Lines below starting with the line with "You are a computer-use agent. Image resolution: width=577" and going on through the line with "You are a computer-use agent. Image resolution: width=219" must be output exactly; the rest of the records must be left out.

[Saved entries]
================================
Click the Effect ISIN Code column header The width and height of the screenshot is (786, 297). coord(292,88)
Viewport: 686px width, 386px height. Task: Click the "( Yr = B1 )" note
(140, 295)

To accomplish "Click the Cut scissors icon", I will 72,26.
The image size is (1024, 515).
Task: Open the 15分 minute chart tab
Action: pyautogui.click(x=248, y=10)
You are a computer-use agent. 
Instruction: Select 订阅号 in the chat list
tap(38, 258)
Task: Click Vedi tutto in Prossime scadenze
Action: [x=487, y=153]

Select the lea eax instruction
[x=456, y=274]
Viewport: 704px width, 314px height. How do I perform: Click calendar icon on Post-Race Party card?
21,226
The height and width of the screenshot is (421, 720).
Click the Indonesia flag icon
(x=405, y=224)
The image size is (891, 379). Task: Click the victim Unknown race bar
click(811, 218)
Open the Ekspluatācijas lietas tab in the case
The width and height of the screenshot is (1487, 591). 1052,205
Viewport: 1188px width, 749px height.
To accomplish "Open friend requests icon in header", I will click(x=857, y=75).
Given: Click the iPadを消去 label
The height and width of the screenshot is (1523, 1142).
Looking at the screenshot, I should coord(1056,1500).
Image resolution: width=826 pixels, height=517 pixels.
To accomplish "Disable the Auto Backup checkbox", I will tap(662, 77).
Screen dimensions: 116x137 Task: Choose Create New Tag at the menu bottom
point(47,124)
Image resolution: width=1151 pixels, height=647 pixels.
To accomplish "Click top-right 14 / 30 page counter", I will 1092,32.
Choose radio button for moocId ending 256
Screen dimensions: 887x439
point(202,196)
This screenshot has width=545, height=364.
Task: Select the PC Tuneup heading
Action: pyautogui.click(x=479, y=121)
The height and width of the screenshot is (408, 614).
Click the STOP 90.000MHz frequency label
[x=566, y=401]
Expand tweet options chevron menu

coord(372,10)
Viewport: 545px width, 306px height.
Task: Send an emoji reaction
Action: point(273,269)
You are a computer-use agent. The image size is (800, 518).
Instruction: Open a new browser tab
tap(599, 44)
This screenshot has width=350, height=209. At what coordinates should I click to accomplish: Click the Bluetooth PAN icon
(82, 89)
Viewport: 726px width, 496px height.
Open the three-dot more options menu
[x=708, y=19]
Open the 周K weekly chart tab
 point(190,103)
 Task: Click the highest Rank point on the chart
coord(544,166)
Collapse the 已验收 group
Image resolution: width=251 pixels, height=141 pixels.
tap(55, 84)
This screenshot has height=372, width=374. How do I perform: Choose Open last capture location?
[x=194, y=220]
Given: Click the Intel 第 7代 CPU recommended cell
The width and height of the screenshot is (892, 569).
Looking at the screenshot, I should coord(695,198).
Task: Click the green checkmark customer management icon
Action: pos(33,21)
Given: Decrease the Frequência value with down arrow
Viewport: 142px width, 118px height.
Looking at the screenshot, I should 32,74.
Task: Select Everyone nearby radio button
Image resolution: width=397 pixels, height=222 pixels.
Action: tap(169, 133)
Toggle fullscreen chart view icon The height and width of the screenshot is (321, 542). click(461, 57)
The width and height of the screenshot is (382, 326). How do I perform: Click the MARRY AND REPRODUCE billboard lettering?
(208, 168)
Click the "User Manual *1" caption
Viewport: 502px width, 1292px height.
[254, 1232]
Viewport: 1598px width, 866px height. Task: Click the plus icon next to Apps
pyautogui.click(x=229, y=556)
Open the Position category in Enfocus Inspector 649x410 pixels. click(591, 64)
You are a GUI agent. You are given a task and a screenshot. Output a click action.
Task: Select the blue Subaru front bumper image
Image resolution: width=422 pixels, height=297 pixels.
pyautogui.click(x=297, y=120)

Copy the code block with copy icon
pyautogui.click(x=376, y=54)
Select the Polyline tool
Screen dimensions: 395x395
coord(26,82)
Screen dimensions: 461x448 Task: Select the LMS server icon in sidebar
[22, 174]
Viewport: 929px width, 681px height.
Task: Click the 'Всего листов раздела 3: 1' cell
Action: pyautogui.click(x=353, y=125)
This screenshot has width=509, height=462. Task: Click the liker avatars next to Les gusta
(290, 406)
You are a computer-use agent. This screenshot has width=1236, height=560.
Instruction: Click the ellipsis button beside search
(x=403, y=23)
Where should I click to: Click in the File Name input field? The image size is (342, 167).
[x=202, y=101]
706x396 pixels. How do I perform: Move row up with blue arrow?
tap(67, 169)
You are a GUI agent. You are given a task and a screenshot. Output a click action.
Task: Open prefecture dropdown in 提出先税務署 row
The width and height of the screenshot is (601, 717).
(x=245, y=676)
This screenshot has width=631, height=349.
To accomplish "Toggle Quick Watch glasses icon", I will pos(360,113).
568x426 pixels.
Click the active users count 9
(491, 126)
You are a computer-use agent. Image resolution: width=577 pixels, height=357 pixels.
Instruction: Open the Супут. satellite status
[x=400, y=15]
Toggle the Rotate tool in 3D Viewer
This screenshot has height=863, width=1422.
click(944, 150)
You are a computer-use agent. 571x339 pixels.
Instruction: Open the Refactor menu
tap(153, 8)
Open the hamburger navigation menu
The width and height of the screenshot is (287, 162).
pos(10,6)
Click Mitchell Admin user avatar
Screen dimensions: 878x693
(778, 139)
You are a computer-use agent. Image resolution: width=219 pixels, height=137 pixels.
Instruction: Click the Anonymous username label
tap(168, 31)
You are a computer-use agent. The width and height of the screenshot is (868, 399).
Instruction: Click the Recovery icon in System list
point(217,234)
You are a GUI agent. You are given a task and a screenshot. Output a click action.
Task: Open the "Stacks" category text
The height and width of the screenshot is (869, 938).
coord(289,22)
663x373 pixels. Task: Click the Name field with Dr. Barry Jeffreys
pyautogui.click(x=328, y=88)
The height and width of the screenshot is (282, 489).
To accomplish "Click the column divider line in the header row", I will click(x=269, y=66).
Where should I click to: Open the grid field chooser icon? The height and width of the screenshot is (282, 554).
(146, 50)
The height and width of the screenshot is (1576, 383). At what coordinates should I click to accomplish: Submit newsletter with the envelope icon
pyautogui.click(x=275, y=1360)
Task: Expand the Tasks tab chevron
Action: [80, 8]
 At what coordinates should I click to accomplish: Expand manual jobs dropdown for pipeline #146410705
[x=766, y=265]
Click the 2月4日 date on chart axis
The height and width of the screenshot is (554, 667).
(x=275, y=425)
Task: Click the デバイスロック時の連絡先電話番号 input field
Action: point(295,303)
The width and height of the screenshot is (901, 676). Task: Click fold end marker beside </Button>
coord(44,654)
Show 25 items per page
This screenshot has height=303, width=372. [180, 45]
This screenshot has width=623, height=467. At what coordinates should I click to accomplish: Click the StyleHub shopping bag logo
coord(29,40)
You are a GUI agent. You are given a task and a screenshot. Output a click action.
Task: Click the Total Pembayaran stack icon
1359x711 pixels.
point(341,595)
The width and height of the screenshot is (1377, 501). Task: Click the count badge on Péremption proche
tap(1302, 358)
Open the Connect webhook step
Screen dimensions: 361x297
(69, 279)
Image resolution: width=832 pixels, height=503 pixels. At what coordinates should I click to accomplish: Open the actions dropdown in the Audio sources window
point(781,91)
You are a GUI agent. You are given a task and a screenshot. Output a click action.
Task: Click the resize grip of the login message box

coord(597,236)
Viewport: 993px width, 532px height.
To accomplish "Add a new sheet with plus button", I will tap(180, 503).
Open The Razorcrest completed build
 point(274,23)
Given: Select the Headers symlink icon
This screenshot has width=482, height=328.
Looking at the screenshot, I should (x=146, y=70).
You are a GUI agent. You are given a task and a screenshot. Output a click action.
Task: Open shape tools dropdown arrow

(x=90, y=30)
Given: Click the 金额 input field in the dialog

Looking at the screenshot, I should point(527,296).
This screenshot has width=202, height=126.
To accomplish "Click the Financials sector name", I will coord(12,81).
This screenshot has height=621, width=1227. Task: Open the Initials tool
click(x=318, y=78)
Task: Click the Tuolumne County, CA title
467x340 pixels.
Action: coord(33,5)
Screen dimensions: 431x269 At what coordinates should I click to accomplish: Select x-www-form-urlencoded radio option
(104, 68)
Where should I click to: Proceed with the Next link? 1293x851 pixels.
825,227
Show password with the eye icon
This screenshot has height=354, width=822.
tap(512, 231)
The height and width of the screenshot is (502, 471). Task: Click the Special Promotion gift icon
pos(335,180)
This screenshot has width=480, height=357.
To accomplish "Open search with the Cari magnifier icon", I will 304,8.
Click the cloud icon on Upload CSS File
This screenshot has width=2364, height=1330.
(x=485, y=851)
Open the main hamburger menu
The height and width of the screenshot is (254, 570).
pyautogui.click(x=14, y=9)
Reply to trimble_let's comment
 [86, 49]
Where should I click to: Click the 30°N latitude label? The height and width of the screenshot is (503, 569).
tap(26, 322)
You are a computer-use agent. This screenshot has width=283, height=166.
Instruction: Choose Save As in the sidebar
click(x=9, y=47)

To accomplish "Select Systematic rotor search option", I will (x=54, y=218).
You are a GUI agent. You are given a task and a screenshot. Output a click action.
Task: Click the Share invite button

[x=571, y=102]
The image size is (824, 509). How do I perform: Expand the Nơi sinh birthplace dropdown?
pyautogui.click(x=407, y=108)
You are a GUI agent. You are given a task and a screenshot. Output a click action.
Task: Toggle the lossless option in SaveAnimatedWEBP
================================
_Written solution_
You are a computer-use agent. Image resolution: width=577 pixels, height=357 pixels.
Instruction: Open the Супут. satellite status
[x=400, y=15]
Toggle the Rotate tool in 3D Viewer
This screenshot has height=863, width=1422.
click(944, 150)
You are a computer-use agent. 571x339 pixels.
Instruction: Open the Refactor menu
tap(153, 8)
Open the hamburger navigation menu
The width and height of the screenshot is (287, 162).
pos(10,6)
Click Mitchell Admin user avatar
Screen dimensions: 878x693
(778, 139)
You are a computer-use agent. Image resolution: width=219 pixels, height=137 pixels.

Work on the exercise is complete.